Agustín García Calvo, además de ser un catedrático de latín represaliado por el
franquismo y un librepensador en el más amplio sentido de la palabra, fue
también un poeta de quien casi todo el mundo recuerda unos versos, aquellos a los que puso música Amancio Prada y que comienzan con el título de esta
columna. La libertad, que aparece varias
veces nombrada en dicho poema, es uno de esos conceptos que acumula igual
número de adeptos que detractores. La cuestión es que el término ha empezado a
perder fuerza semántica si se usa de forma generalizada y nos hemos
acostumbrado a completarlo con preposiciones y sintagmas: de expresión, de
culto, de mercados o de tránsito. Son pocos los que se definen abiertamente
como partidarios de la libertad sin apellidos, y es muy frecuente que quien respalda
que las mercancías circulen por el mundo sin aranceles, sea el mismo que defiende
las vallas de concertinas para que no nos vengan seres humanos pobres.
En el
mundo de la geopolítica, las naciones o los territorios la libertad es un bien
que tiende a repartirse con magnanimidad para uno mismo y con cicatería para
los que no piensan como nosotros. Lo que vemos normal en un sitio nos parece
una barbaridad en otro, la sagrada integridad territorial la consideramos
fundamental en un lugar y monstruosa en los Balcanes de los años 90, las
consultas populares nos parecen legítimas y democráticas en Escocia, o
convertirse en casi un delito dos mil kilómetros más al sur. Y sí, ya sabemos
que no todo es lo mismo, que las circunstancias históricas son distintas, que
las leyes son diferentes y que no se pueden mezclar churras con merinas, pero
conviene repensar qué mecanismo nos hace ser más o menos comprensivos con la
detención de un político dependiendo de si la cárcel está en Caracas o Arabia
Saudí.
Ser
imparcial o equidistante en algunos temas de actualidad es realmente difícil: llevamos
más de diez años hablando, casi sin parar, de la manera de encajar a Cataluña
con el resto de las Españas. Y no salimos del bucle y volvemos a encontrarnos
con una tensión que se viene repitiendo desde hace siglos, de manera
intermitente, y que no acabamos de resolver definitivamente. Algunos estamos
deseando que se solvente de la manera más civilizada posible, como lo han hecho
los ciudadanos de Quebec en Canadá o los escoceses hace apenas un año, pero hay
quien considera que la mejor manera para que los catalanes quieran seguir
compartiendo el mismo Estado es mostrando una inflexibilidad para el diálogo y
una firmeza inquebrantable de las normas.

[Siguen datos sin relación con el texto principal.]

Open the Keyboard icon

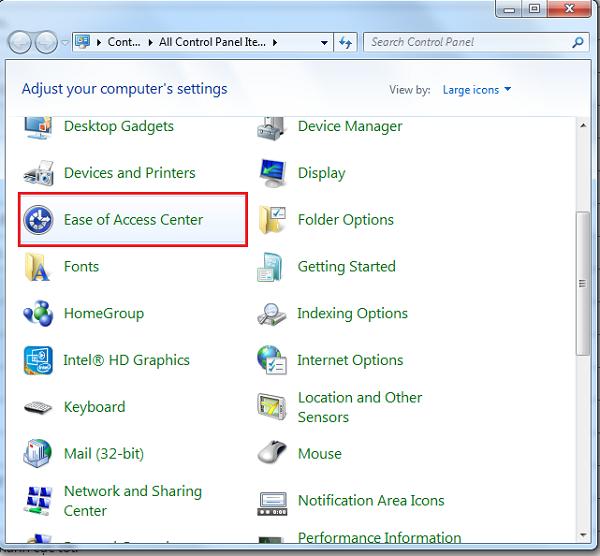[38, 408]
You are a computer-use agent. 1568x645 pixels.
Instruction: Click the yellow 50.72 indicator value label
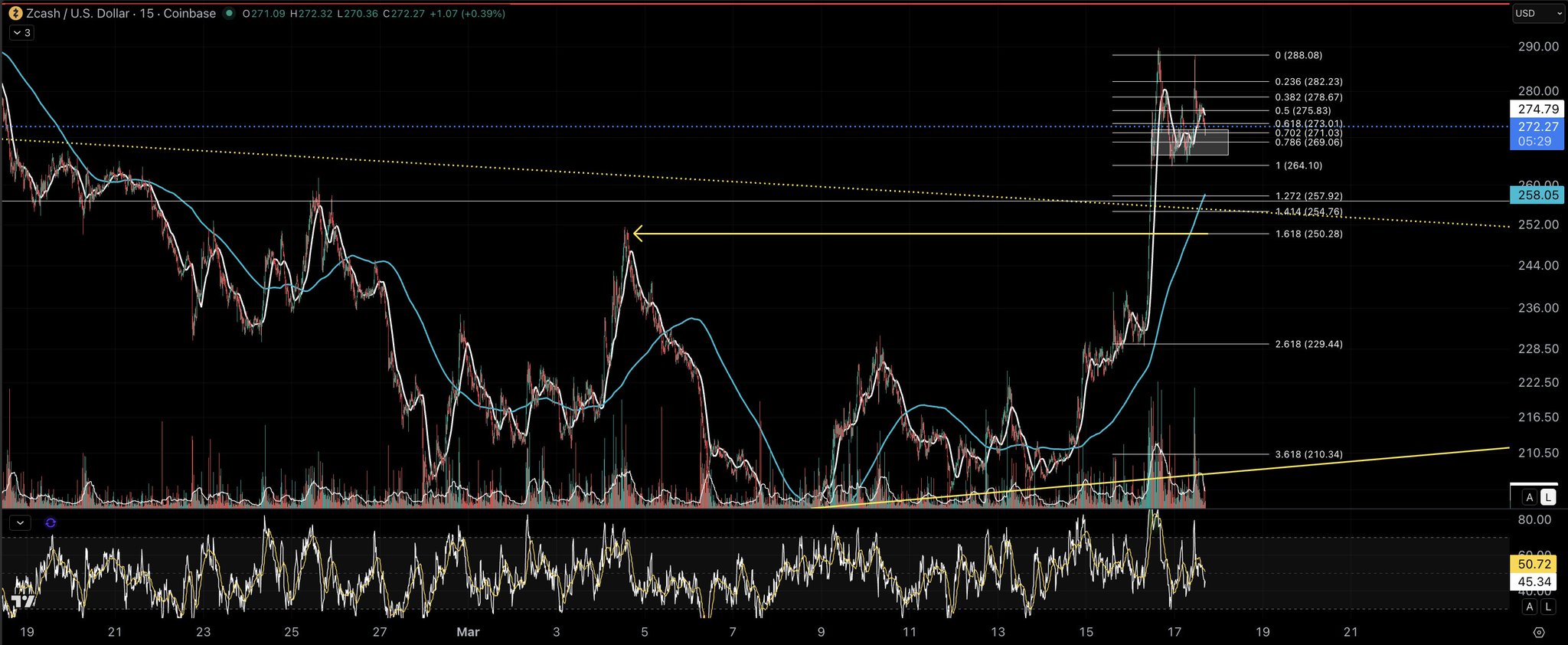pyautogui.click(x=1534, y=564)
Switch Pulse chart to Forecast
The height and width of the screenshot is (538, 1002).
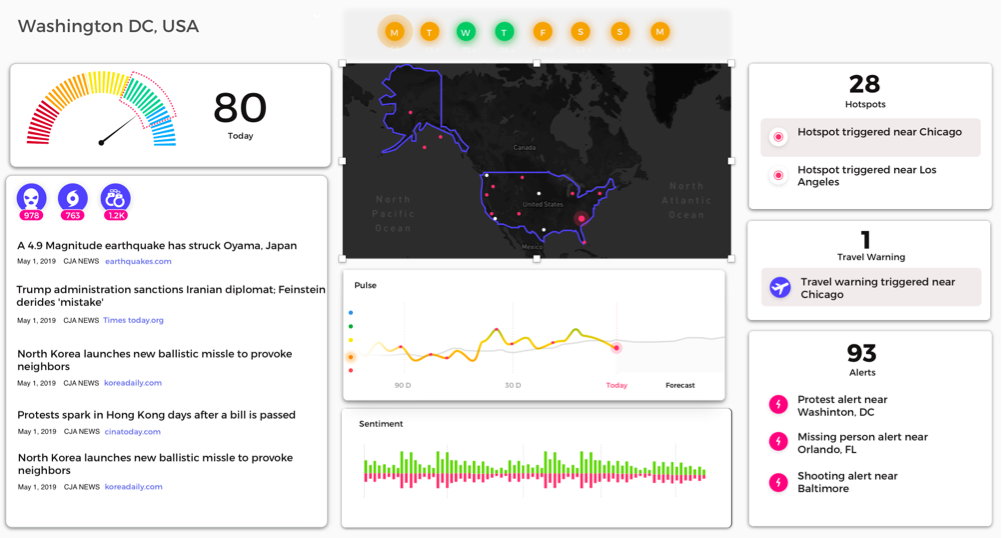680,385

Es bastante probable que el domingo la victoria sea
pírrica para todo el mundo y, en cualquier caso, uno se plantea si tiene mucho
futuro una relación en la que uno quiere marcharse y el otro no deja que se
vaya. En estos asuntos hay quienes seguimos a García Calvo: libre te quiero… pero
no mía.
Publicado en el diario HOY el 23 de septiembre de 2015.